Week 1 - first week of November 2015

 Beautiful scenery in Madagascar: view of Nosy Be outside Hellville

Beautiful scenery in Madagascar: view of Nosy Be outside Hellville

Getting to Madagascar from Cape Cod (my home) was a bit of a process.  After a 4am wake up, 3 flights, 4 airports and 28 mostly sleepless hours, one finally arrives in Antananarivo (more commonly referred to as simply “Tana”), and with any luck in possession of all of one’s luggage.  This was not one of my lucky trips… the Rubbermaid crate with most of my equipment appears to have been left in Johannesburg.  In fact, during the 11 years I have worked in Mada, I think about 1 or 2 in every 10 bags gets lost in transport!  So far they have always turned up in Tana later, and on this occasion I was pleased to be able to return to the airport and pick up the crate the very next day.  And an added bonus – with all of the equipment still in it!!  That was a great relief, because this year I was carrying four precious remote acoustic recorders, each about the size of a soda can, cutting edge technology called SoundTraps manufactured by Ocean Instruments New Zealand.
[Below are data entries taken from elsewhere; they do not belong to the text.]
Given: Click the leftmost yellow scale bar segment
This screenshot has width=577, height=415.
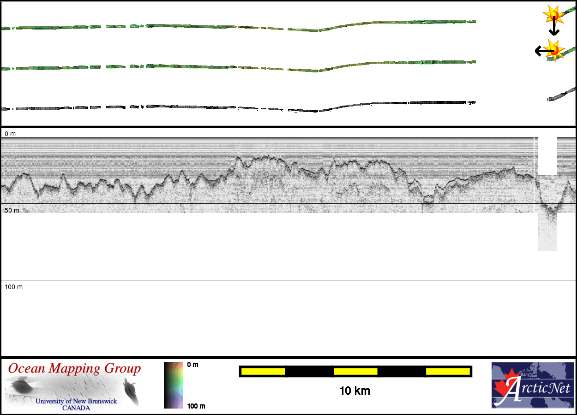Looking at the screenshot, I should [263, 371].

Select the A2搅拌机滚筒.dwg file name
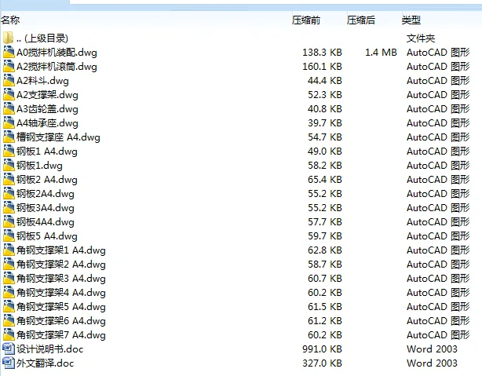click(x=57, y=67)
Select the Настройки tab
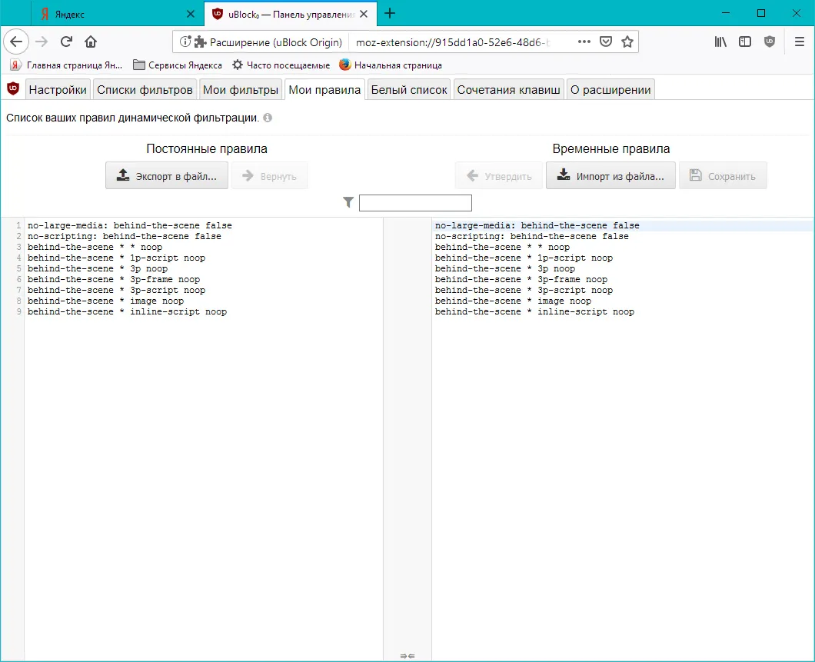This screenshot has width=815, height=662. (58, 90)
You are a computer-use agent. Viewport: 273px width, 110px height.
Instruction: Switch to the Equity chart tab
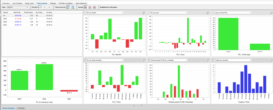click(29, 3)
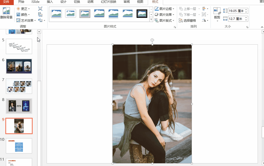Open the File (文件) menu tab
Screen dimensions: 264x166
coord(6,2)
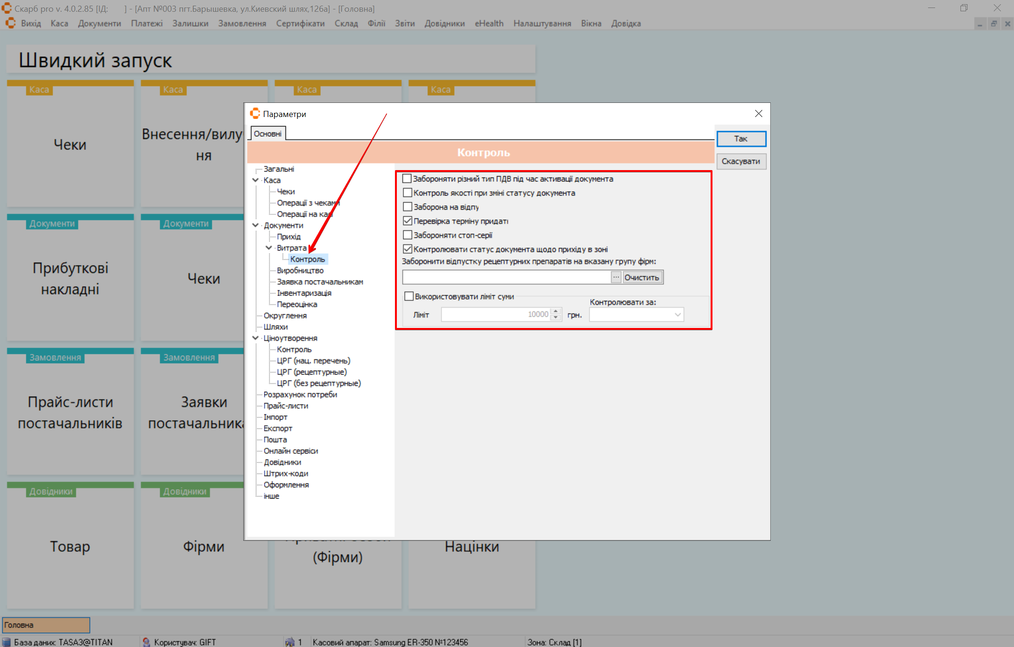The width and height of the screenshot is (1014, 647).
Task: Click the database icon in status bar
Action: point(7,642)
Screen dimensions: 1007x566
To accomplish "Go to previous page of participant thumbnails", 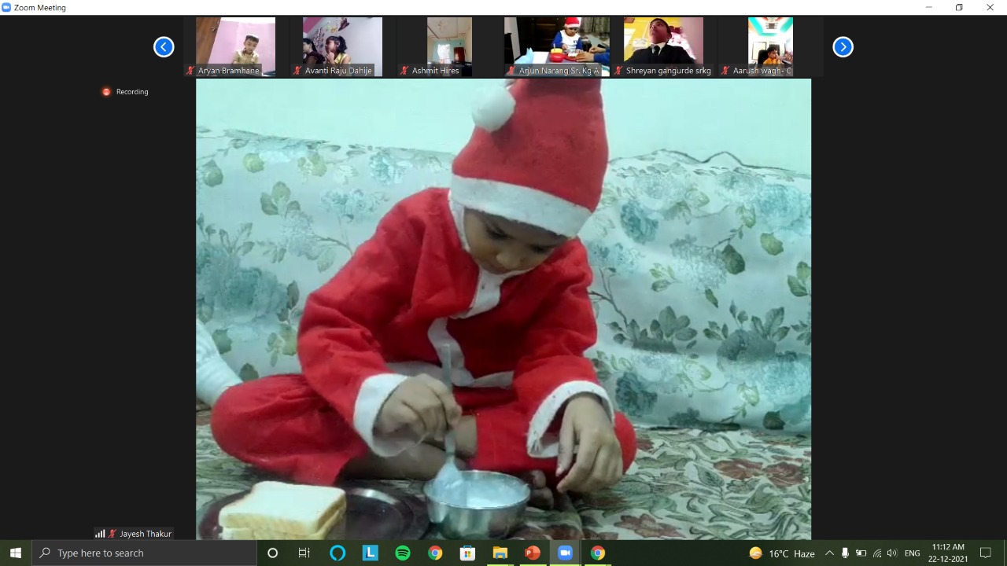I will [164, 47].
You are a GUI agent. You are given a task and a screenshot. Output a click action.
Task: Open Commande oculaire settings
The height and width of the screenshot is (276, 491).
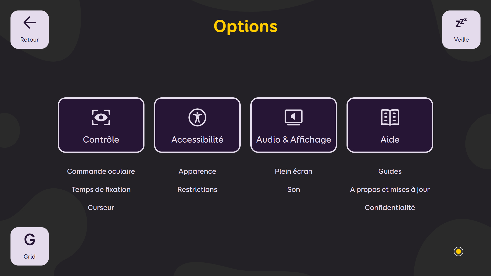pyautogui.click(x=101, y=171)
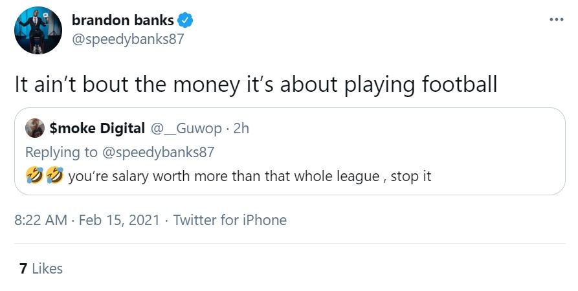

Next, onto Nosy Be after a couple days in Tana.  Nosy Be is an island located on the northwest coast of Madagascar, and means literally Big (Be) Island (Nosy).  A spectacular setting, lush and green in the wet tropical belt that includes the northwest and east coast rain forests, with dramatic mountains and rocky coasts, white beaches and various small islands scattered about the region.  It is one of the few infrastructure centers in Madagascar, and a center of the tourism industry due to its beauty, accessibility and relatively modern conveniences.  I have worked here since 2007, and know the area well, so always greeted by familiar faces in a hotel I stay at each year in the working town of Hellville.  Ah, Hellville…  in some ways aptly named, in other ways an exhilarating center of culture and real people, with an energetic central open-air market, a main strip with a litany of small, overstuffed and random shops, two small harbors and a variety of low to mid-range hotels, all amid the dusty streets and acrid smells typical of a least developed country .

Sal and Boris on Sakaia - with a chameleon friend!

Bringing gasoline to fuel the field research

Here I meet my team, headed by Boris Andrianantenaina.  I have worked with Boris since 2010, and last year he just completed his Masters degree (DEA in the Malagasy system) on coastal dolphins of Nosy Be at the Institute of Fisheries and Marine Science (IHSM ), University of Toliara.  Boris is a brilliant and highly motivated young man, and manages the field work we do in Madagascar.  Also based in Nosy Be, in the beachside town of Madirokely, are partners Les Baleines Ass’eau, a Malagasy NGO formed by brothers Tanguy and Arthur Guillemain, who we began to work with in 2014 and have become essential support for our research.  From Madirokely and Hellville, we spend a week setting up for the coming field season, buying necessary supplies, arranging for our boat rental, building moorings for our acoustic recorders, and meeting with our regional partners at the National Center for Oceanographic Research (CNRO).  After a week of preparations, we make our way aboard our 8m fiberglass boat to our field site on Nosy Sakatia, with all of our equipment and 1000L of gas in tow. 

Humpback dolphins | Photo: S. Cerchio

Base camp for the field season!

Sakatia is a small island off the west coast of Nosy Be, and a new base of operations this year chosen to be closer to the concentration of Omura’s whale sightings identified in the last 2 years.  On the way we have a brief encounter with a pod of Indian Ocean humpback dolphins, the previous focus of our work from 2007 to 2012, so kind of like a welcoming party from old friends!  We have a pretty nice setup Nosy Sakatia, renting two bungalows at a tourist lodge on the beach that is undergoing renovations; this means there are no tourists right now and we were able to get a discounted price. The accommodations are a little rustic for some tastes (no hot water, for example), but actually quite luxurious for a field camp, with electricity and running water full time (really unusual), great food, and a somewhat finicky internet connection.  It's a slice of tropical paradise and I feel really lucky to be here for a little while!